HH: ... My question is, can you compare it to anyplace that would be in the frame of reference of most of our listeners?

CH: No, it’s unique, because what’s happening under the auspices of the coalition, and it’s been happening for a while, because they got out of Saddam’s Iraq in ’91, if you’ll remember, when we put the no-fly zone protective umbrella over Kurdistan. They had a 12 year start on everyone else, and they didn’t have to live with the terrible combination of sanctions plus Saddam that we allowed to go on for far too long for the rest of the country. And of course, they’re ethnically different. They’re not Arabs. They don’t speak Arabic. They’re not Turks, they’re not Persians. They’re a unique national group. They’re the largest national group, actually, in the world who don’t have a state of their own. There are about 24 million of them. They live in the rather unpromising neighborhood where Turkey, Iran, Syria and Iraq meet. It’s not the place you would want to pitch your tent, perhaps, if you wanted a state of their own, but that’s where they’ve lived for thousands of years. So what’s happening is a new nation is being born. They’re not going to proclaim independence, but it looks and feels much more like an autonomous country, if not yet a state, when you’re there.
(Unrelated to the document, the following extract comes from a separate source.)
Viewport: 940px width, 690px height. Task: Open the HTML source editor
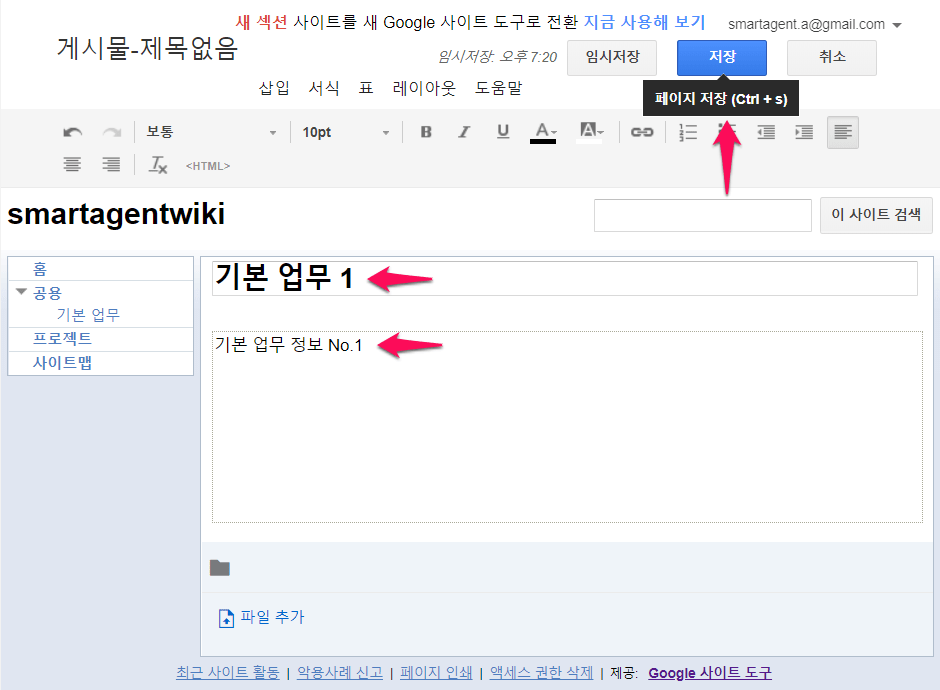tap(208, 166)
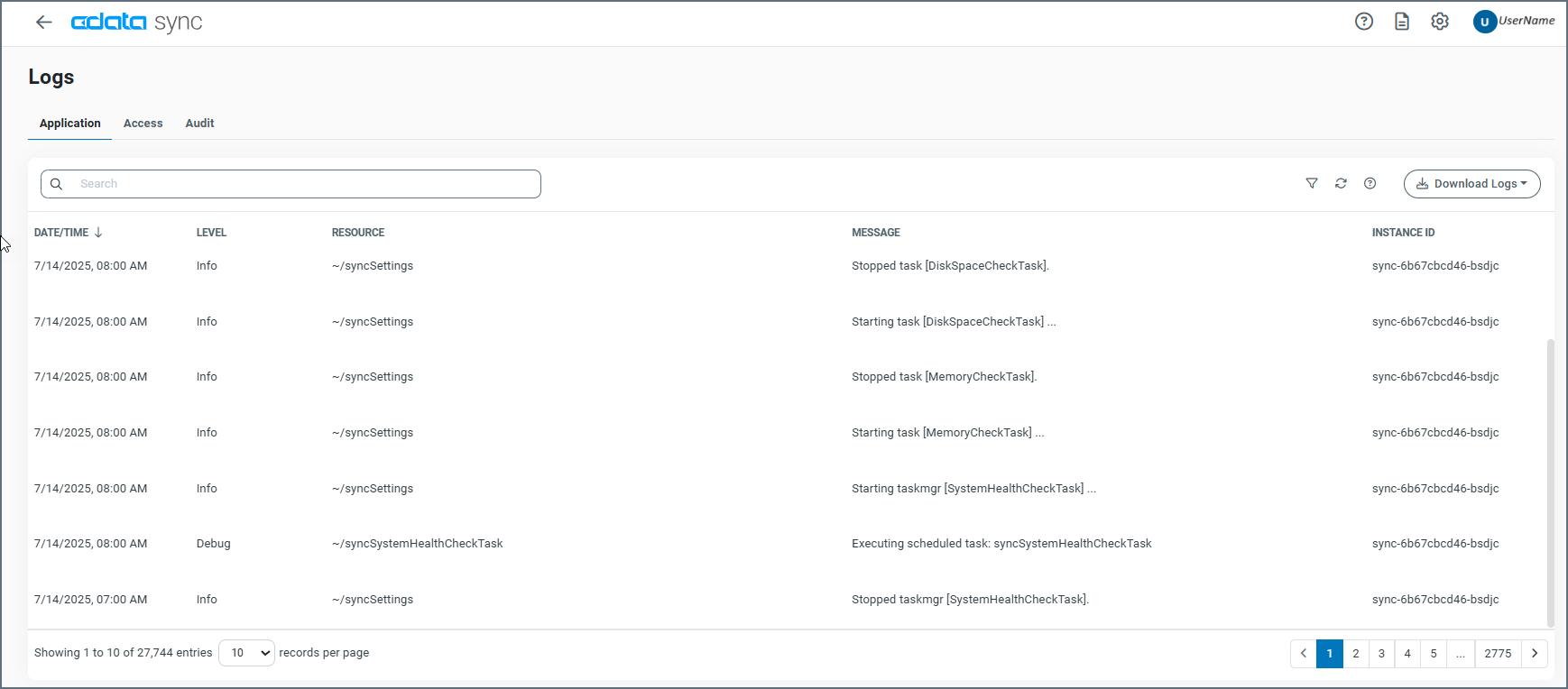
Task: Open settings gear icon
Action: pos(1439,22)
HH: In your comment with them, and your conversations with them, are they optimists about the rest of Iraq?

CH: Well, no one is exactly an optimist, but I mean if you talk even to the most skeptical, hostile journalists and experts, they’ll tell you that of the few effective ministers in the Iraqi government, for example, a number, probably the greater number, are Kurdish. I mean, Hoshyar Zubari is universally admitted to be a very effective and decent foreign minister. There’s a very good minister of water resources, whose name I’ve just for the moment forgotten, Lotfi I think is his name, is also Kurdish. And of course, there’s President Jalal Talabani, who was elected by the whole of Iraq’s parliament to be the first elected president, who’s the leader of the Patriotic Union of Kurdistan. What they tell me is look, if Iraq fails, it won’t be our fault. I mean, these are people who remember, were being gassed by the Iraqi government not very long ago.

Sigh. If America cuts and runs, what will happen to the Kurds?